* Short task A:
Answer these questions from the PR panel article, one per line and marked (i), (ii), (iii):
(i) Which part of the series does the article say this is?
(ii) What title and company are given for Wayne Schepens?
(iii) According to Jessica Tiller, how many brands is the average individual hit with per day?
* Short task B: Output everything in the PR panel article from "Technology and social media have" down to "in the future.", copied word for word.
* Short task C: Using the PR panel article, explain in one to three sentences why Adam Yosim says organizations should pursue niche media and influencers.

* Document segment:
Technology and social media have impacted almost every aspect of daily life, from the way we get our news to the way we communication with others. The impact for PR has resulted in both challenges and opportunities for delivering targeted and relevant messages to our audiences. Social media and other technology platforms have certainly changed the landscape of our professional and personal lives, both connecting us to people and facilitating interaction, while at the same time creating barriers to receiving messages due to information overload and the absence of the “human touch.”
In part two of this series, our panel of experts will share their techniques for reaching their intended target audiences using technology and social media to their advantage. They also share ways to keep up with technology trends and insight into how PR will be affected by technology in the future.
Panel of Experts:
- Barb Clapp, CEO, Clapp Communications
- Wayne Schepens, Managing Director, LaunchTech Communications
- Amy Burke Friedman, President, PROFILES
- Jessica Tiller, Executive Vice President, Weiss PR
- Adam Yosim, Senior Account Executive, Stanton Communications
Consumers are bombarded with information today. What are some tips for communicators to ensure their message is received in this information-overload environment?
Jessica Tiller: “The average individual is hit with 4,000 – 10,000 brands per day. It takes a minimum of seven messages for a brand to register with the intended target. It comes down to knowing your audience and trying to strategically cut through the noise. Consistency is key as well as hitting targets through multiple channels – traditional media, social, trade shows, speaking engagements, and advertising. Creating and maintaining ongoing marketing and PR initiatives and programs that utilize multiple channels will help reach the intended audience.”
Amy Burke Friedman: “Look at the entire package – it isn’t just what you say, but how you say it. Is there a compelling message that speaks to the audiences you are trying to reach? Is it snackable and tailored to the audience? Is there a visual component to accompany it? Is there a call to action or mechanism to measure your engagement?”
Wayne Schepens: “Consumers are overloaded with information, with many vendors all saying the same thing. My advice to a sales person dealing with a client is to be very clear and concise in your messaging and relate it to the pain points that the client is trying to solve. It all comes down to: ‘How are you making my life easier and more efficient?’ ‘How are you educating my workforce?’ ‘How are you helping me solve my problem?’”
Adam Yosim: “Companies should be diligent about targeting the right media to get to their audience. In an information overload age, people tend to digest a select amount of news from both mainstream media and trade and industry blogs that align with their personal and professional interests. Organizations should pursue niche media and influencers in their media outreach, in addition to contacting the traditional general media. A targeted approach can often reach target audiences far better because of the trust and focus the niche publication or channel has nurtured with that audience.”
Barb Clapp: “It’s crazy – it is harder and harder these days. The most important thing to focus on when you are putting together your message is to understand who the message is being given to. For a PR professional, it is important to understand your client’s product. You need to find the messages around the product and send it only to the people who matter while being super targeted, succinct, clear and authentic. You have to tie it back to your brand and reputation.”

* Material:
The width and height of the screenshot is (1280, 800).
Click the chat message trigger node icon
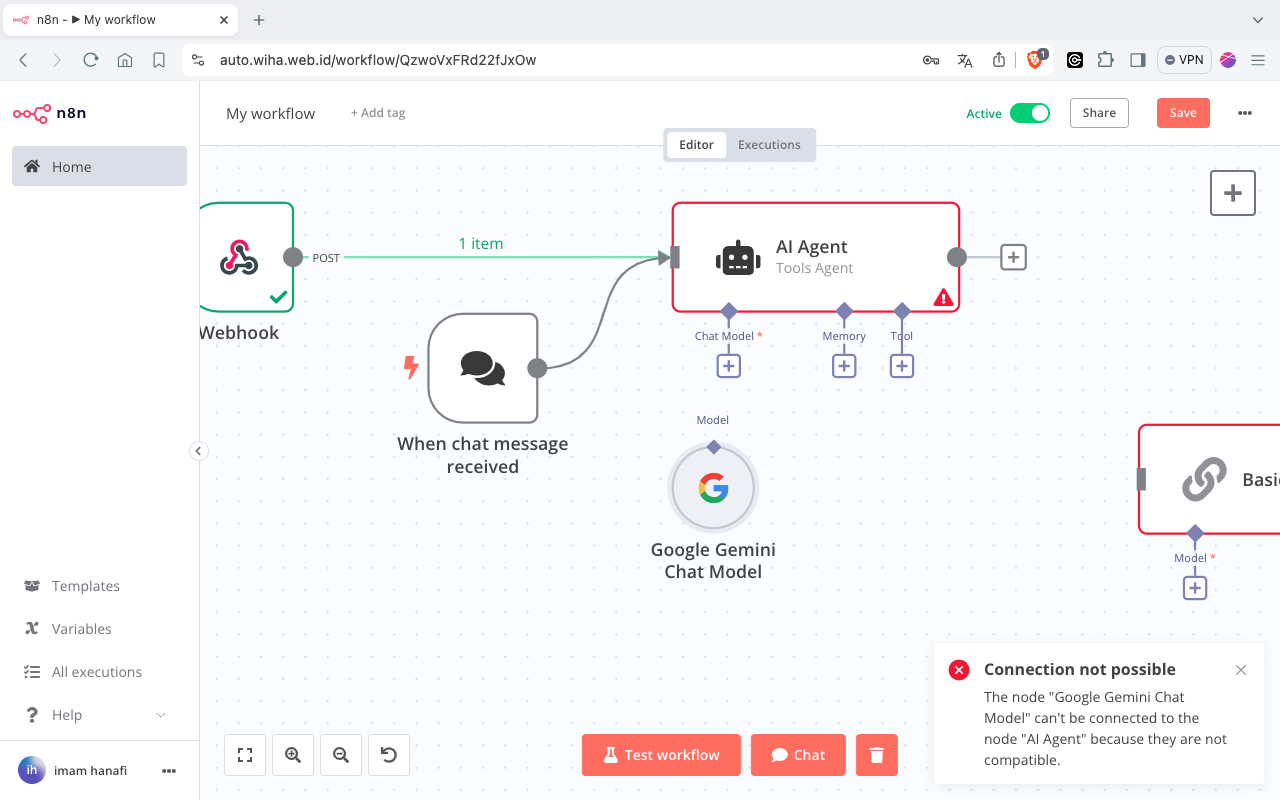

* Correct result A:
(i) Part two
(ii) Managing Director, LaunchTech Communications
(iii) 4,000 – 10,000

* Correct result B:
Technology and social media have impacted almost every aspect of daily life, from the way we get our news to the way we communication with others. The impact for PR has resulted in both challenges and opportunities for delivering targeted and relevant messages to our audiences. Social media and other technology platforms have certainly changed the landscape of our professional and personal lives, both connecting us to people and facilitating interaction, while at the same time creating barriers to receiving messages due to information overload and the absence of the “human touch.”
In part two of this series, our panel of experts will share their techniques for reaching their intended target audiences using technology and social media to their advantage. They also share ways to keep up with technology trends and insight into how PR will be affected by technology in the future.

* Correct result C: In an age of information overload, people tend to take in only a select amount of news from mainstream media and from trade and industry blogs that align with their personal and professional interests. A targeted approach can often reach target audiences far better because of the trust and focus that a niche publication or channel has nurtured with that audience.